Battlefield Gadgets: Troops using more non-lethal technology

In a tech-savvy world, troops are turning using more non-lethal technology to complete missions. Our Amanda Kelley shows us some new gadgets ready to hit the front lines.

OTTAWA, CANADA - -The front lines of defense are becoming much more high tech and many state-of the art devices ready for the battlefield are now non-lethal.

Active Denial Deputy Program Manager John Thurman said,"At the end of the day this provides us the ability to keep everyone a little bit safer. Whether it's troops or people we're actually in country with. We're able to keep everyone on both sides of the firefight potentially safe."

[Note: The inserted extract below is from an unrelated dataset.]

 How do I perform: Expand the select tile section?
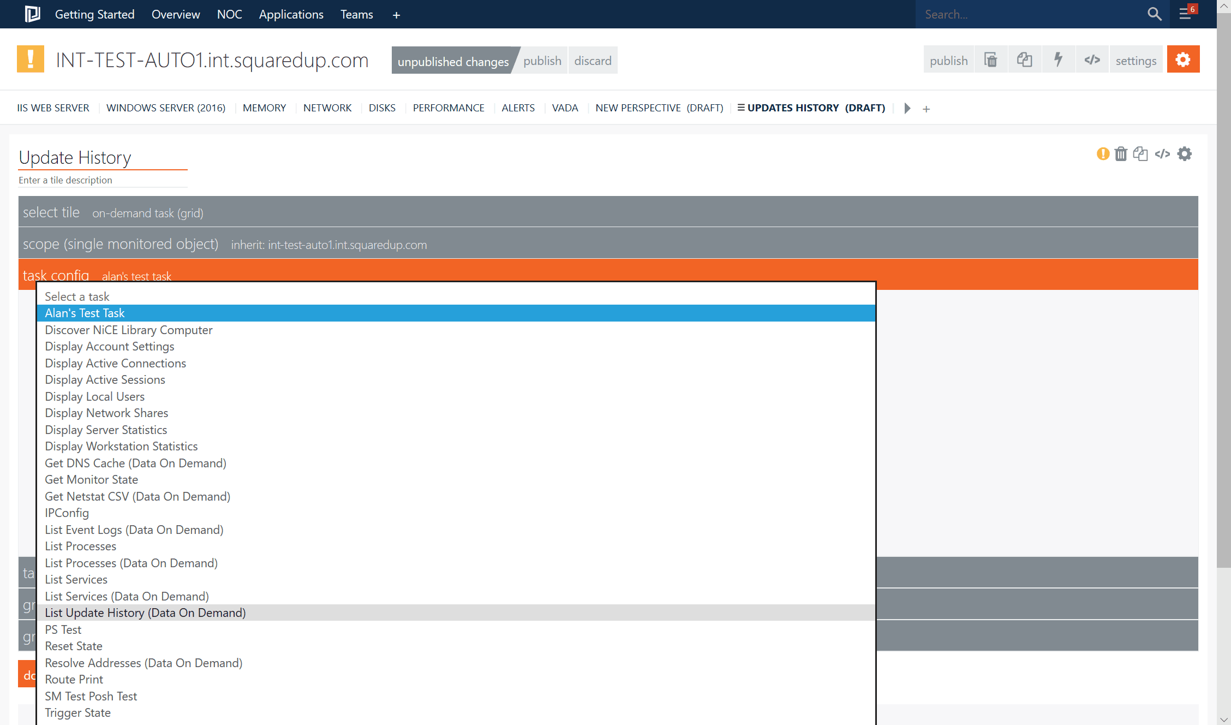(x=51, y=212)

Equipment like this Active Denial System are said to be potential game-changers, helping decrease damage.

Thurman said, "This basically represents the state of the art for non-lethal crowd control."

Using radio frequency, this device can keep crowds back, keeping troops safe without harming anyone involved.

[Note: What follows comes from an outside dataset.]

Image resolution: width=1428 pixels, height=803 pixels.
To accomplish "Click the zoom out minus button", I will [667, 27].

Marine Corps. Retired Lt. General Emil Bedard said, "I like the technology because it's got a probably greater stand off range than most of our capabilities or many of our capabilities. It can be used for both individuals as well as crowds. And it gives you the capability of clearing out an area that you don't want anybody in."

Vehicle stops are also becoming easier thanks to small devices like this one. Soldiers can speak into a device saying, stop your vehicle or other phrases and the device translates it into one of several different languages.

Voxtec International Managing Director of Sales Clayton Millis said, "You can really speak freely off the top of your head, what you need to say for that situation. And now we're moving from free speech one way as well into two way. So you can ask that foreign speaker discrete questions and you kind of direct the dialogue. That's what we encourage them to do. They're asking questions like, 'How old are you?', 'Do you live in this village'."

The SQ 410 is the first device that allows two way free speech translation, and can make all the difference.

US Marine Corps Trainer Daniel Dixon said, "That helps make them understand what we want to do. So it's not putting a weapon in your face, it's getting them to understand what's going on."

Millis said, "What they've really turned into are systems that help to increase communication between English speakers and foreign speakers and they break down mistrust."

Truly changing the way our nation and many others operate overseas.

Voxtec translator devices have been deployed with 10th Mountain Division soldiers to help them complete their missions in Afghanistan.